この日、集まった人たちは聞くと僕らと歳があまり変わらない。なのに、ずっと大人に見えた。「あなたたちが、早くご家族の待つ世に戻れますように、これからもお唱えしますからね」
自分のことより、この先の世の人のしあわせを気にかけていた。何だか、昨日まで悲しがってばかりいたのが恥ずかしい。

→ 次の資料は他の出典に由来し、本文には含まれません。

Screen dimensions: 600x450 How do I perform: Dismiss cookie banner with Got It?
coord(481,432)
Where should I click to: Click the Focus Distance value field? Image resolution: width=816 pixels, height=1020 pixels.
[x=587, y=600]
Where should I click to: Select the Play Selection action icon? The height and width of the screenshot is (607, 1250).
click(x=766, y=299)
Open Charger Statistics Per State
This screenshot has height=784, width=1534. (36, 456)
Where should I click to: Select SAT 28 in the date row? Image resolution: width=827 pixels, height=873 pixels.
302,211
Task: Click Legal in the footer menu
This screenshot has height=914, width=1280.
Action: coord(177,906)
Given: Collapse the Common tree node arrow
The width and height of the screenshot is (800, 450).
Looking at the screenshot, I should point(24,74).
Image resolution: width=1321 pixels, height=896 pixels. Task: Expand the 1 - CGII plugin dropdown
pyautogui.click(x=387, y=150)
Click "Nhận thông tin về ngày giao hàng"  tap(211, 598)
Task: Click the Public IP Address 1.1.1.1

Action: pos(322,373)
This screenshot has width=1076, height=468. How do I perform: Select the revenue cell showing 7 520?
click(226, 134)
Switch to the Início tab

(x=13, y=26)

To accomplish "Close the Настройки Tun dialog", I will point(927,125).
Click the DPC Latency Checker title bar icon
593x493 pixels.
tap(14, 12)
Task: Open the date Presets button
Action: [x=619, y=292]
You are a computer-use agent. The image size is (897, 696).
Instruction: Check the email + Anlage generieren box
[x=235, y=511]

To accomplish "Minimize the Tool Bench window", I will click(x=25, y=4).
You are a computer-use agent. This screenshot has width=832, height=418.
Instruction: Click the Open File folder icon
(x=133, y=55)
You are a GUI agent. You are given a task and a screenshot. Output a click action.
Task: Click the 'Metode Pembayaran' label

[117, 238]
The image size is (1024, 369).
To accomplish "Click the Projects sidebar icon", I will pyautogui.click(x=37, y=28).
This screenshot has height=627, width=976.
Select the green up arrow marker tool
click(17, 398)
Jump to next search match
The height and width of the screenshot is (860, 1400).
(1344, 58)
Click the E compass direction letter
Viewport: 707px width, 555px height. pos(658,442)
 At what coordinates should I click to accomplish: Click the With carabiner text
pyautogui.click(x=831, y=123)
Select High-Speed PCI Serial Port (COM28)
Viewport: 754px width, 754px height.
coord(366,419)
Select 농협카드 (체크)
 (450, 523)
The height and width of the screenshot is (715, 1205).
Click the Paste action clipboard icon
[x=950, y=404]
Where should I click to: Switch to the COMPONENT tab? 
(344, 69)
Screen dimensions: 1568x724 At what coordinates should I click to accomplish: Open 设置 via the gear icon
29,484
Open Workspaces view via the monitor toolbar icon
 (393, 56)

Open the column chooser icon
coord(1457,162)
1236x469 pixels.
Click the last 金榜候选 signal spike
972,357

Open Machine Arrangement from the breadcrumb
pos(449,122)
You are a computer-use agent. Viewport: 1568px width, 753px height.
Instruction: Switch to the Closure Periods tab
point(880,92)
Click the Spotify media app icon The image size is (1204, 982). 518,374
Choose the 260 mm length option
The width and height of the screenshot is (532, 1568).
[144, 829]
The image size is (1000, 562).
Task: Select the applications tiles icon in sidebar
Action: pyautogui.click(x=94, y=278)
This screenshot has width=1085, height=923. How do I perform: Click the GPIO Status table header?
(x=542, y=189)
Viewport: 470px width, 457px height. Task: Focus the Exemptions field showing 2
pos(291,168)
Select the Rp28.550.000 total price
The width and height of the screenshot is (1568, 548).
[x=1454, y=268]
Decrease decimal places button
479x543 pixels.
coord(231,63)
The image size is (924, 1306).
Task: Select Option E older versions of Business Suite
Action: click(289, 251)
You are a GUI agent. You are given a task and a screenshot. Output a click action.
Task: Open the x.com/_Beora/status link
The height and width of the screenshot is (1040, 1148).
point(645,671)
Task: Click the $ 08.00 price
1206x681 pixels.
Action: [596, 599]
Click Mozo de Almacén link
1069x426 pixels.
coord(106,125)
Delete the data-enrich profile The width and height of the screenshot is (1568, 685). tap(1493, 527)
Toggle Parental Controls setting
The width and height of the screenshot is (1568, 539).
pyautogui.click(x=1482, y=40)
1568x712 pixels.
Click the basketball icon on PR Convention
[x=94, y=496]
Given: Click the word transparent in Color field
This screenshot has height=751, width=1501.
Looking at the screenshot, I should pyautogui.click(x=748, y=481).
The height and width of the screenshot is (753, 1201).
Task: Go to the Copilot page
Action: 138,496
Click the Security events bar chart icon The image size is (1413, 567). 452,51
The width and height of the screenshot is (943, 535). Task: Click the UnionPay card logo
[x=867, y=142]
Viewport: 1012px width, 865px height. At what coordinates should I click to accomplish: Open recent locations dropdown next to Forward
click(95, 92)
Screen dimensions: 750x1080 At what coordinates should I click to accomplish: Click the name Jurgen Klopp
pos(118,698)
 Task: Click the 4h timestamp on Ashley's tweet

それは、その夜、温人から聞かされた、これからこの人たちに降りかかる辛い試練を知って
いっそう強まった。
「大田に比丘尼塚(びくにづか)と呼ばれる石塔があるんだ。江戸幕府から日蓮宗不受不施派の信者は改宗しろと命令されて、死をもって抗議した人をまつってあるんだ。その人たちは津山の福田村の洞くつにこもって、断食しながら悪い政治が終わり、早くひらかれた世が来ますようにって、読経を続けたんだ。それで、最後まで信念を曲げずに亡くなったんだ。福田五人衆と言って、日勢僧侶と女の人たちがそうなんだ」
今朝ほど笑っていた五人の顔が浮かんだ。僕たちの時代を遠く輝く星のように見つめ、一生懸命、心に描いていた。
僕の中に何か大きな勇気のようなものがフツフツと湧き起るのを感じた。
*この物語に登場する人物や出来事は、あくまで想像上のもので実際の人物、史実とは異なります。